▶

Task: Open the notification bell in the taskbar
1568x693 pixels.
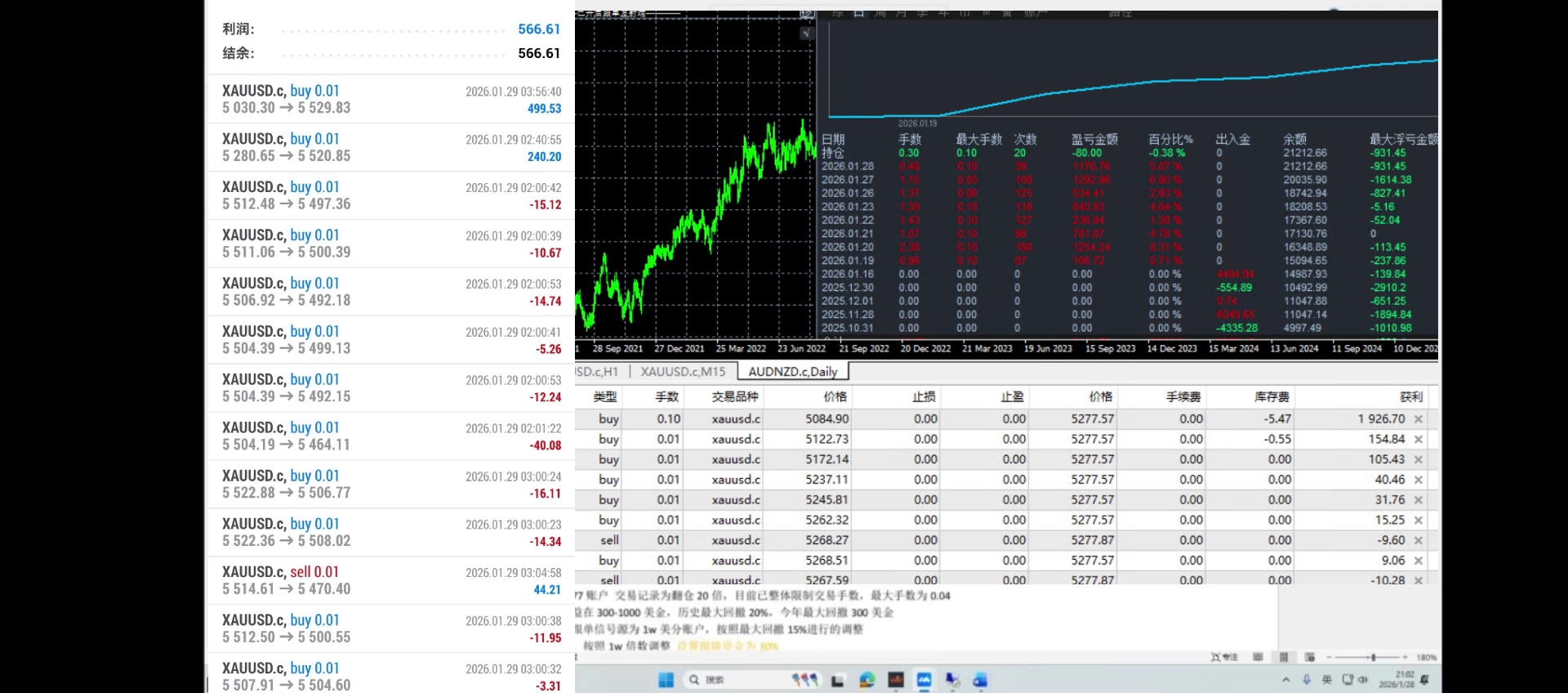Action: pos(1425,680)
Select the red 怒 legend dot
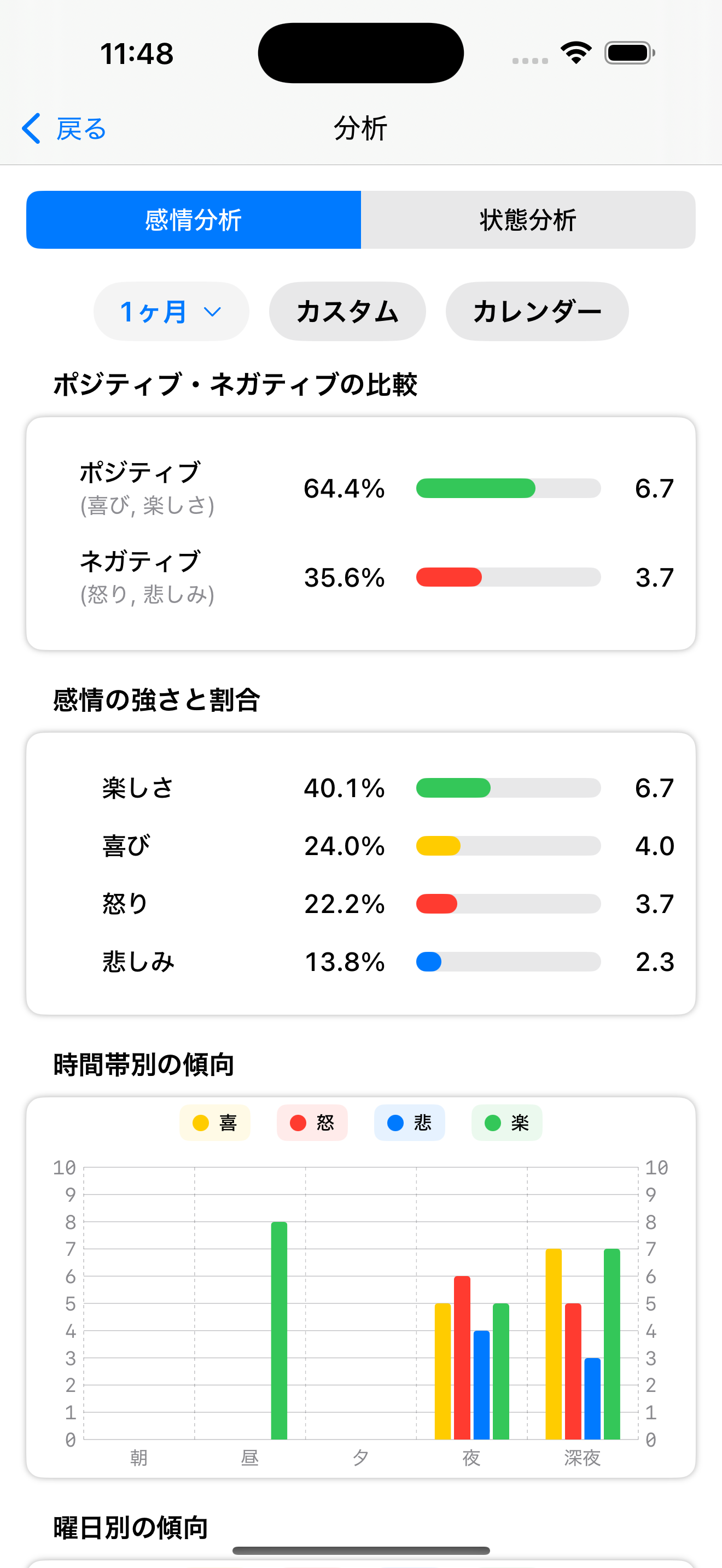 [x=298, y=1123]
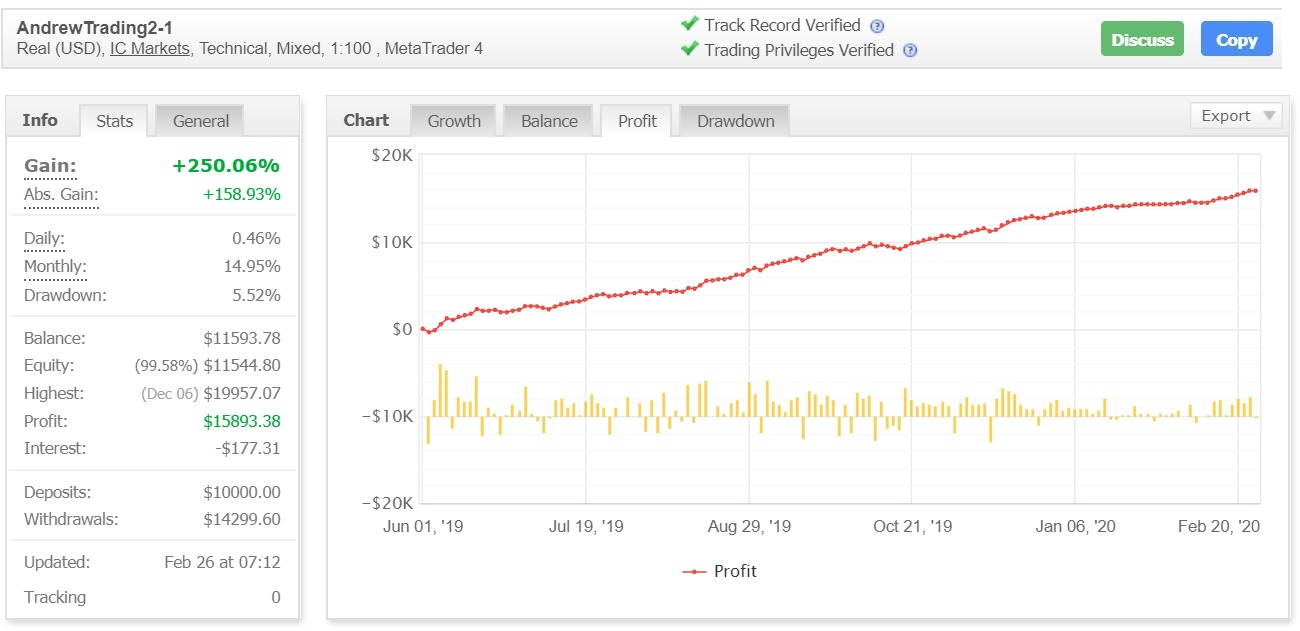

◀

**The task**.
The required output is each line above restated verbatim, with all images omitted.

**Response to the task**.
Task: Open the notification bell in the taskbar
1568x693 pixels.
Action: pos(1425,680)
Select the red 怒 legend dot
 [x=298, y=1123]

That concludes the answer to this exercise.